JAK inhibition and axial Spondyloarthritis: new steps on the path to understanding pathophysiology

Francesco Ciccia ¹ Dennis McGonagle ^2,3,4 Ranjeny Thomas ⁵ Helena Marzo-Ortega ^2,3,4 David A. Martin ⁶ Arne Yndestad ^7* Mikhail Volkov ⁸ Obed Nimley ⁹

• ¹ Dipartimento di Medicina di Precisione, Università della Campania L. Vanvitelli, Naples, Campania, Italy
• ² Leeds Institute of Rheumatic and Musculoskeletal Medicine, Faculty of Medicine and Health, University of Leeds, Leeds, England, United Kingdom
• ³ Leeds Biomedical Research Centre (NIHR), Leeds, United Kingdom
• ⁴ Leeds Teaching Hospitals NHS Trust, Leeds, United Kingdom
• ⁵ Frazer Institute, The University of Queensland, Woolloongabba, QLD, Australia
• ⁶ Pfizer Inc, Cambridge, MA, United States
• ⁷ Pfizer Inc, Oslo, Norway
• ⁸ Pfizer BV, Capelle aan den IJssel, Netherlands
• ⁹ IPG Health Med Coms Inc, Parsippany, NJ, United States

Axial Spondyloarthritis (axSpA) is a chronic inflammatory disease that predominantly affects the sacroiliac joints and spine. TNF and IL-17A are key cytokines in disease pathogenesis and are established axSpA treatment targets. Recently, axSpA treatment options have been complemented by Janus kinase inhibitors (JAKi), which inhibit various cytokines without directly impacting TNF or IL-17 signaling.
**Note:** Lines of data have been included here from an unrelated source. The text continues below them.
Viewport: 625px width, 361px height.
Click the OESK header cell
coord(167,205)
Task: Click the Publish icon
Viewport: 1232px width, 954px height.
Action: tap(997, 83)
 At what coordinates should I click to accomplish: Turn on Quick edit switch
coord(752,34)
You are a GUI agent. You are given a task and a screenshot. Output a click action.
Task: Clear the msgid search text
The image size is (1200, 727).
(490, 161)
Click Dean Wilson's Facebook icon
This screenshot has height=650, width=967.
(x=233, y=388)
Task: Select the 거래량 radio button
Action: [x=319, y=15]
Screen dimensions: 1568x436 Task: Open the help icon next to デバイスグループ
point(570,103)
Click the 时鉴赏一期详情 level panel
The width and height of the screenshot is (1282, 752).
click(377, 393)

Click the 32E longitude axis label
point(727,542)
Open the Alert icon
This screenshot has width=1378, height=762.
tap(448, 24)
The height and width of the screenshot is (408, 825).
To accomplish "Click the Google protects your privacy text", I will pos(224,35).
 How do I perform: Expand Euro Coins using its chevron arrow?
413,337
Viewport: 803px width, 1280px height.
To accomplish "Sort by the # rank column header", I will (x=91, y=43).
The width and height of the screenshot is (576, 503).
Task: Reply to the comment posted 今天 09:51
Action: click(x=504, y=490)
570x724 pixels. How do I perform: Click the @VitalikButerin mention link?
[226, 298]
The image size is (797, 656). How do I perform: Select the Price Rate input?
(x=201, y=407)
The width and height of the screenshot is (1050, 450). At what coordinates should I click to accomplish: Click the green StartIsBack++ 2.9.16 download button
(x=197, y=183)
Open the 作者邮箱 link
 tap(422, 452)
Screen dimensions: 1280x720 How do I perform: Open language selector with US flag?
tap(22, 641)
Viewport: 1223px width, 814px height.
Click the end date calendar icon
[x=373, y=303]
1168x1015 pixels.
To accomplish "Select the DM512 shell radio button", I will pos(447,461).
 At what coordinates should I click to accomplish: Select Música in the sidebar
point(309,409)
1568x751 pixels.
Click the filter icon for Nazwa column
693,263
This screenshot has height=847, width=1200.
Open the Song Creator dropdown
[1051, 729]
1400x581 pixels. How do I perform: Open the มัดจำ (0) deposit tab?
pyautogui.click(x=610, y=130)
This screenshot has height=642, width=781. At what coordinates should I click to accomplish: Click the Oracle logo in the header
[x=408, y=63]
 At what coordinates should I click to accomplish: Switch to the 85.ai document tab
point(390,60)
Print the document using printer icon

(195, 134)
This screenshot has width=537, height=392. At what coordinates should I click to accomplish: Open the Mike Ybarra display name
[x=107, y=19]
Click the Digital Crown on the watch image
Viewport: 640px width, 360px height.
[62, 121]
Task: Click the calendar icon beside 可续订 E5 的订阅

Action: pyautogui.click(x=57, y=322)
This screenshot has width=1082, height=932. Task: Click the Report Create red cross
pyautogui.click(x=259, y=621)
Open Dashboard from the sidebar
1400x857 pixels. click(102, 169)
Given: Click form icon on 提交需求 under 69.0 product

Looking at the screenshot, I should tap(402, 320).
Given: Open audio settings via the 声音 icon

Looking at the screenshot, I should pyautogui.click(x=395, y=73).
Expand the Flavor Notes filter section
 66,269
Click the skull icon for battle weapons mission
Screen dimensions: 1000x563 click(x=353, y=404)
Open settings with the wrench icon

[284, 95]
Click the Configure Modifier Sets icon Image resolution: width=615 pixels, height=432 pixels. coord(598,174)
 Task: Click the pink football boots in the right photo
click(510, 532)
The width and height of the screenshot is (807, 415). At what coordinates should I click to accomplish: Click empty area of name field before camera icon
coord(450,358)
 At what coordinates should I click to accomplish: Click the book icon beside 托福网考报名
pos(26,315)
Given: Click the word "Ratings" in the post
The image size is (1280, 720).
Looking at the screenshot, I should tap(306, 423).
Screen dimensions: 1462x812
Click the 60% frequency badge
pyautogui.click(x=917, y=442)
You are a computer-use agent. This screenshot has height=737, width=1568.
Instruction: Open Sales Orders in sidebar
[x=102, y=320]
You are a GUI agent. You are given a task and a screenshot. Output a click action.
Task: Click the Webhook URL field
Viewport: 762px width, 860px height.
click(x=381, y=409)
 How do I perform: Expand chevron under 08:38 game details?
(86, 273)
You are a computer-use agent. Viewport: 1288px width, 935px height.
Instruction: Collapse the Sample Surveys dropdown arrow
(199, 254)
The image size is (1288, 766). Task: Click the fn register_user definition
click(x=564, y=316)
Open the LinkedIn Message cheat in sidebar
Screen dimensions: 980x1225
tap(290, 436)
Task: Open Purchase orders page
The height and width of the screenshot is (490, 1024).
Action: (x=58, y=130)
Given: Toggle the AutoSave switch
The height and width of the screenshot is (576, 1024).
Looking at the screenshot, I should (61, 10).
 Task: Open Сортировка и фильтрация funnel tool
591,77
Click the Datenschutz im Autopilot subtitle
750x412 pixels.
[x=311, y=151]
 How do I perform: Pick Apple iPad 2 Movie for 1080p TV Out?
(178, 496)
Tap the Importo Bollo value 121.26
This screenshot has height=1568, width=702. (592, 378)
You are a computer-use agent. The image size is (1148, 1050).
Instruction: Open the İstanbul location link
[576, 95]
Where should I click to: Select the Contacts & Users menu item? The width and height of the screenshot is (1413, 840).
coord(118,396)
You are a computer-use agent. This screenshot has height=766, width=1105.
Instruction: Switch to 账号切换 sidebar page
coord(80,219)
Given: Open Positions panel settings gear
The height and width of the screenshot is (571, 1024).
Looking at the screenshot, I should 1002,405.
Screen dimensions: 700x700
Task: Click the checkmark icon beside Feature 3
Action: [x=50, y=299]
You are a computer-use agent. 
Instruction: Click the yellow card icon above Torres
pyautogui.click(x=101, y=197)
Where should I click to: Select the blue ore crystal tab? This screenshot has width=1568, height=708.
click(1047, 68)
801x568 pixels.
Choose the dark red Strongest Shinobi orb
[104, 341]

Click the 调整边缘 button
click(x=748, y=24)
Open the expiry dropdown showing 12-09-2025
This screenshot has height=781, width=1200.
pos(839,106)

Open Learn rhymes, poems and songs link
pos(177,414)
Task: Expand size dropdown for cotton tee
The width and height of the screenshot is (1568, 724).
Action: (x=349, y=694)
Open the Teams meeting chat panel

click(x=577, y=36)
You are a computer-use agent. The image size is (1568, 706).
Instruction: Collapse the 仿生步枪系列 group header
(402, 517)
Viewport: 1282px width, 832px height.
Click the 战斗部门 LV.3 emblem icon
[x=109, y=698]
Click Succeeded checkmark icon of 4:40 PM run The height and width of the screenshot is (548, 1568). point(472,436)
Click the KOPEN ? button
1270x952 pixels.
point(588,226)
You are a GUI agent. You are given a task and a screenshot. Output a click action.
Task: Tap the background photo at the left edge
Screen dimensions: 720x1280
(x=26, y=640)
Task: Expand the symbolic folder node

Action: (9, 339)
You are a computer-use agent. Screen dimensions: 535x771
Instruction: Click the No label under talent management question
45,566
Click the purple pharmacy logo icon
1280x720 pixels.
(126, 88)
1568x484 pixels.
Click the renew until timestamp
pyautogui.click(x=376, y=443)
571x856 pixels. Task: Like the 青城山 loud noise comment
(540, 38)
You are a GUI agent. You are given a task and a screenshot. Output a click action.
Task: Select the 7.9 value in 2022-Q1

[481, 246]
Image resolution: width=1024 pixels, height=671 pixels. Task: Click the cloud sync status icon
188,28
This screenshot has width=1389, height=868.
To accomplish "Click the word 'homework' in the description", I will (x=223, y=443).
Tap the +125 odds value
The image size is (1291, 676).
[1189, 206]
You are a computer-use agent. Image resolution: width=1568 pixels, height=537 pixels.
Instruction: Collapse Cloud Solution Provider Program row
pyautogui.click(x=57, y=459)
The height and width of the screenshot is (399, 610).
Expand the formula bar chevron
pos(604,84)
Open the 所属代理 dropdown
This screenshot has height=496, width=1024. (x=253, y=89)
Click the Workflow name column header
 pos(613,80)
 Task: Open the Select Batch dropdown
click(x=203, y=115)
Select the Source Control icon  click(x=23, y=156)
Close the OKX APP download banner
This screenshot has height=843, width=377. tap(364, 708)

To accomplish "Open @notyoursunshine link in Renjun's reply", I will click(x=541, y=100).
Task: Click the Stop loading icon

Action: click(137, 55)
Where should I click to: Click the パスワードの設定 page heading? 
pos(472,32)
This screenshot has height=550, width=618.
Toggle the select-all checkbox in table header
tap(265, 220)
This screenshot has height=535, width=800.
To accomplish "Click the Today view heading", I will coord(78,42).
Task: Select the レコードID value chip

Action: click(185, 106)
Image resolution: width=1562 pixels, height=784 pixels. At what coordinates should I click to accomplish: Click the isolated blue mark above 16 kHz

The effect of JAKi on axSpA remains under investigation: besides a JAK2-mediated (and potentially tyrosine kinase 2 [TYK2]-mediated) effect on the IL-23/IL-17 axis, emerging evidence suggests γδ T cells, type 3 innate lymphoid cells, and mucosa-associated invariant T cells, which are dependent on IL-7 and/or IL-15 and thus on JAK1, are strongly inhibited by JAKi used to treat axSpA. This review summarizes potential effects of JAKi on axSpA and shows evidence from pre-clinical/clinical studies.Greater understanding of the mechanisms of action of available treatments may improve knowledge of axSpA and pave the road for future therapies.